Paper No. 96-18
Presentation Time: 9:00 AM-1:00 PM
UTILIZING STABLE CARBONATE ISOTOPE DATA TO RECONSTRUCT TERRESTRIAL BASIN ENVIRONMENTS DURING THE EOCENE-OLIGOCENE TRANSITION IN THE NORTHERN ROCKY MOUNTAINS
We are still learning much about the dynamic climate fluctuations that occurred throughout Earth’s history, and when considering our future on this planet, understanding these processes on a regional scale can allow us to better predict upcoming environmental conditions and prepare for future global-scale climatic changes. Sedimentary rocks preserve detailed records of climatic and topographic evolution. This data can be extracted and used to reconstruct topographic and atmospheric changes over time or space.

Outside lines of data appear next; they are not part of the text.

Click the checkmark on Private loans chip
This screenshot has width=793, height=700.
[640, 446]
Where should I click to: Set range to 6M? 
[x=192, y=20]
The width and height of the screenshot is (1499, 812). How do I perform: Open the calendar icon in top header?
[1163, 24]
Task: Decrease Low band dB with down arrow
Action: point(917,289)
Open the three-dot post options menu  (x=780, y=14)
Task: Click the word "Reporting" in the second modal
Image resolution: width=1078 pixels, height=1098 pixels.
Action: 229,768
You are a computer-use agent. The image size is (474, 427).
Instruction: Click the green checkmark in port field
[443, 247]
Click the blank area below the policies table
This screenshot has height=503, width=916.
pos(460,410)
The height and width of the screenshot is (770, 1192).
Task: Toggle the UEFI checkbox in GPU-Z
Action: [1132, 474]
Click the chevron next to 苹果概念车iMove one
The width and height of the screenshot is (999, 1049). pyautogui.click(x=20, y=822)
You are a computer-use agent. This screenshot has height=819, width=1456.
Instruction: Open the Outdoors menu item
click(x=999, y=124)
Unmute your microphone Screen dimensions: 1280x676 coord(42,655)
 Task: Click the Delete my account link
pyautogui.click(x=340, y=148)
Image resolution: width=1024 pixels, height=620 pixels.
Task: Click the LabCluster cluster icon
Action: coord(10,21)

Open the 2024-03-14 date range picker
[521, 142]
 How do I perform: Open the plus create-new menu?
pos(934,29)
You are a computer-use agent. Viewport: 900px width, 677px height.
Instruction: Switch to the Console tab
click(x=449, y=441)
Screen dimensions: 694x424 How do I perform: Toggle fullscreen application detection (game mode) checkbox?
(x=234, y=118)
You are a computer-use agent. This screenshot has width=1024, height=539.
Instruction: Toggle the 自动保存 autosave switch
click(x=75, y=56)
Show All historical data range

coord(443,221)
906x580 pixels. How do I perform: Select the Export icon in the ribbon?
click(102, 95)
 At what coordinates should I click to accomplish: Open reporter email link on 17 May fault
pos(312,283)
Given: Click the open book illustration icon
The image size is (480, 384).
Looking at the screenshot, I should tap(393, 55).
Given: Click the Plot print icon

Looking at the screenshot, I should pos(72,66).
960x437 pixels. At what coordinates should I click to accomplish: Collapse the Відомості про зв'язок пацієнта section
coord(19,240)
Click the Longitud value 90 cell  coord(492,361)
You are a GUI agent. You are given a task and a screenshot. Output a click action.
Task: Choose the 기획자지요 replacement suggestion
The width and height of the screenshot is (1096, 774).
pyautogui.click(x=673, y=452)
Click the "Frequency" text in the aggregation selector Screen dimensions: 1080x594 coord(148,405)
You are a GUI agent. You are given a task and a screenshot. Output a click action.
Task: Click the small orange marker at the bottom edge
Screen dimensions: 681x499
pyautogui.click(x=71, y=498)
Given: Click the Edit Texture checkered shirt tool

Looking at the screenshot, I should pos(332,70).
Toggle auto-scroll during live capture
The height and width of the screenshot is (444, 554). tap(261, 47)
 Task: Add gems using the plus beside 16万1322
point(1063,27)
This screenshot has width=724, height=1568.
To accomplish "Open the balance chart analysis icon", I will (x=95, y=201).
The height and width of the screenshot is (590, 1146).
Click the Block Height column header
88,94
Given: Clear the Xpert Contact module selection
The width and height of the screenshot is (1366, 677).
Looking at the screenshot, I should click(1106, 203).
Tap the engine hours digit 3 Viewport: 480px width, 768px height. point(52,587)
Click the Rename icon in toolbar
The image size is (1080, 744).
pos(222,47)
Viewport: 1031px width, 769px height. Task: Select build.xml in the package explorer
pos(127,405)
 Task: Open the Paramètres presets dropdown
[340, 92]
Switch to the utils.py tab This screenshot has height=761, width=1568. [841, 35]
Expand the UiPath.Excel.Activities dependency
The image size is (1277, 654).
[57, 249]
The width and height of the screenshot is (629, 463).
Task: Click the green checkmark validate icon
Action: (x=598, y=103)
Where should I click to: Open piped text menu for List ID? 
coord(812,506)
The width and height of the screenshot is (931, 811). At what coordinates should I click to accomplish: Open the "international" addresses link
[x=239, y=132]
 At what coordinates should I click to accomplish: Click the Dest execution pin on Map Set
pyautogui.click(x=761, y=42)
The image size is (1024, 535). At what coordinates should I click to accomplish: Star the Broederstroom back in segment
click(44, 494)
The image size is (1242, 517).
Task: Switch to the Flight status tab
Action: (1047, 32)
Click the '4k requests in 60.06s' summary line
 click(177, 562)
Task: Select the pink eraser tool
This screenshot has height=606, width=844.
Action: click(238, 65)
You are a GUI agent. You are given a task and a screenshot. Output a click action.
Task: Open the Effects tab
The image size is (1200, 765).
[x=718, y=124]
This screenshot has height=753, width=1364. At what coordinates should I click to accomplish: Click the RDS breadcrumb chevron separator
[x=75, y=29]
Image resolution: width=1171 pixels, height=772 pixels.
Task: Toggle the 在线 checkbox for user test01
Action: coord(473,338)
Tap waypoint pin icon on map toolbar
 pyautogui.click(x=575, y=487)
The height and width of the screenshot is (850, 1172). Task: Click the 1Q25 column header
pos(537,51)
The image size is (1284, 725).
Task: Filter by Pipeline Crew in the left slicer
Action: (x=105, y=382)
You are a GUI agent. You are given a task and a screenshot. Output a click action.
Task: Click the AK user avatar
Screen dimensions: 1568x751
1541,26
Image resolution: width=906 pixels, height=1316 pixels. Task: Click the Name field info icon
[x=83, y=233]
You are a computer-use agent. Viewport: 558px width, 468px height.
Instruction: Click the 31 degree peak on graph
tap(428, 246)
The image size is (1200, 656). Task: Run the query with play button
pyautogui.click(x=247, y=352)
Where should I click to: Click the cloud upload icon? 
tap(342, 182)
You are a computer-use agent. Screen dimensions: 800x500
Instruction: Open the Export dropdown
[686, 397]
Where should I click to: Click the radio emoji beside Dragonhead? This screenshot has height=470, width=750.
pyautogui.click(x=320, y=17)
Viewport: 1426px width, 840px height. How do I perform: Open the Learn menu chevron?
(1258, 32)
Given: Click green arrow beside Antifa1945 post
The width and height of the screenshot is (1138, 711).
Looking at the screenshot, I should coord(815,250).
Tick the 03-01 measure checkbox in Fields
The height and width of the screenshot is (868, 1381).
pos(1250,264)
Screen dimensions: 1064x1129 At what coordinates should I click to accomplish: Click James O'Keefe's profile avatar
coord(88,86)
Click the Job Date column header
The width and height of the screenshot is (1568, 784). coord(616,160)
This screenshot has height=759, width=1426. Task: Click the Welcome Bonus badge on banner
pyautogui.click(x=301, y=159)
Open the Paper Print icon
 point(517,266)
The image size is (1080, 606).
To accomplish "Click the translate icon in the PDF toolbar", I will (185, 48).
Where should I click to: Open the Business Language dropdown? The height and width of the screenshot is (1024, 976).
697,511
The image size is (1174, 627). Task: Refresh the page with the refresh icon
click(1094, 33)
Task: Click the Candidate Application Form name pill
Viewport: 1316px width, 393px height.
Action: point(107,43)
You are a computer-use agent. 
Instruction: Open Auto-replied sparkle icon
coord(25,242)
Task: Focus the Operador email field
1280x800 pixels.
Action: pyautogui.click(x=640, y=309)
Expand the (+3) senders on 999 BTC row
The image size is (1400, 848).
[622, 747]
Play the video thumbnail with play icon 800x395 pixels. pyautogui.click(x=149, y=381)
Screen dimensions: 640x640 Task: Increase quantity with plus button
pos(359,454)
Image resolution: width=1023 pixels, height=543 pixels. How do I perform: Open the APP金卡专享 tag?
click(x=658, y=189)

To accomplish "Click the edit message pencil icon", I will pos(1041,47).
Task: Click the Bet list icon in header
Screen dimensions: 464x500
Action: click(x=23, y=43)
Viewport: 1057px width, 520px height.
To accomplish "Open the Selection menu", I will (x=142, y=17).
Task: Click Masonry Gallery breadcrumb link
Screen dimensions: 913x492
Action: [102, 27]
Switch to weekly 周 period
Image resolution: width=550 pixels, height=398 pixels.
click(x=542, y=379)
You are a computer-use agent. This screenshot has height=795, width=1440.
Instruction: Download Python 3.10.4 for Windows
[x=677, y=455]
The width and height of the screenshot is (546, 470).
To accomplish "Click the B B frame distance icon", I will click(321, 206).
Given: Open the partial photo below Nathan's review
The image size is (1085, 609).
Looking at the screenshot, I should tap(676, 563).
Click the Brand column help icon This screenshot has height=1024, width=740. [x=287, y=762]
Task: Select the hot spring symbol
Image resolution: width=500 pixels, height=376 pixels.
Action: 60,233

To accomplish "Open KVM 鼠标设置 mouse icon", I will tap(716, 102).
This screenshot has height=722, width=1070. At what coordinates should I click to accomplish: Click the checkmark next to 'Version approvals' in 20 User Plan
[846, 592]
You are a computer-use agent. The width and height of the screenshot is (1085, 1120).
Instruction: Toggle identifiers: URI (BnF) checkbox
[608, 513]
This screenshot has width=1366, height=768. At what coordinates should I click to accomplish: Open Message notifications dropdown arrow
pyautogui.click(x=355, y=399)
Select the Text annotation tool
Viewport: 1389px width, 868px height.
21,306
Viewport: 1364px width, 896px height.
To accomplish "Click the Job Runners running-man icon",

The objective for this project was to interpret the evolution of regional Eocene to Oligocene basin environments in Wyoming and Montana through the analysis of carbon and oxygen stable isotope data (δ13C and δ18O) obtained from terrestrial carbonates. The carbonate material assessed in this study consisted of paleosol (ancient soil) nodules, ichnofossils, and calciferous shells collected from late Eocene to middle Oligocene strata. After collection, the carbonate samples were microscopically assessed for signs of diagenesis. Carbonate powder was obtained from viable samples through micro drilling and crushing; these powdered samples were then analyzed for δ13C and δ18O isotope concentrations via stable isotope ratio mass spectrometry. δ13C values indicate variations in atmospheric temperature and ecological conditions, and changes in δ18O values indicate variations in basin hydrology, precipitation levels, and elevation. The comparison of the data from this study to records of changes in δ13C and δ18O values between basins over time and to existing deep-sea records can then be used to help distinguish between global changes in atmospheric conditions, or local changes in elevations or basin hydrology. Preliminary results from the Wind River basin in central Wyoming and from the Muddy Creek and Jefferson basins in southwestern Montana indicate a positive trend in δ13C values and a negative trend in δ18O values. δ13C values range from -10.0‰ ± 1.4‰ (VPDB) in the late Paleocene to early Eocene to -5.4‰ ± 0.5‰ (VPDB) by the early Oligocene. δ18O values range from -16.5‰ ± 2.9‰ (VSMOW) to -19.1‰ ± 0.1‰ (VSMOW) over this time interval. These new data are consistent with the cooling and aridification trends that previous researchers documented in the Sage Creek Basin in southwestern Montana.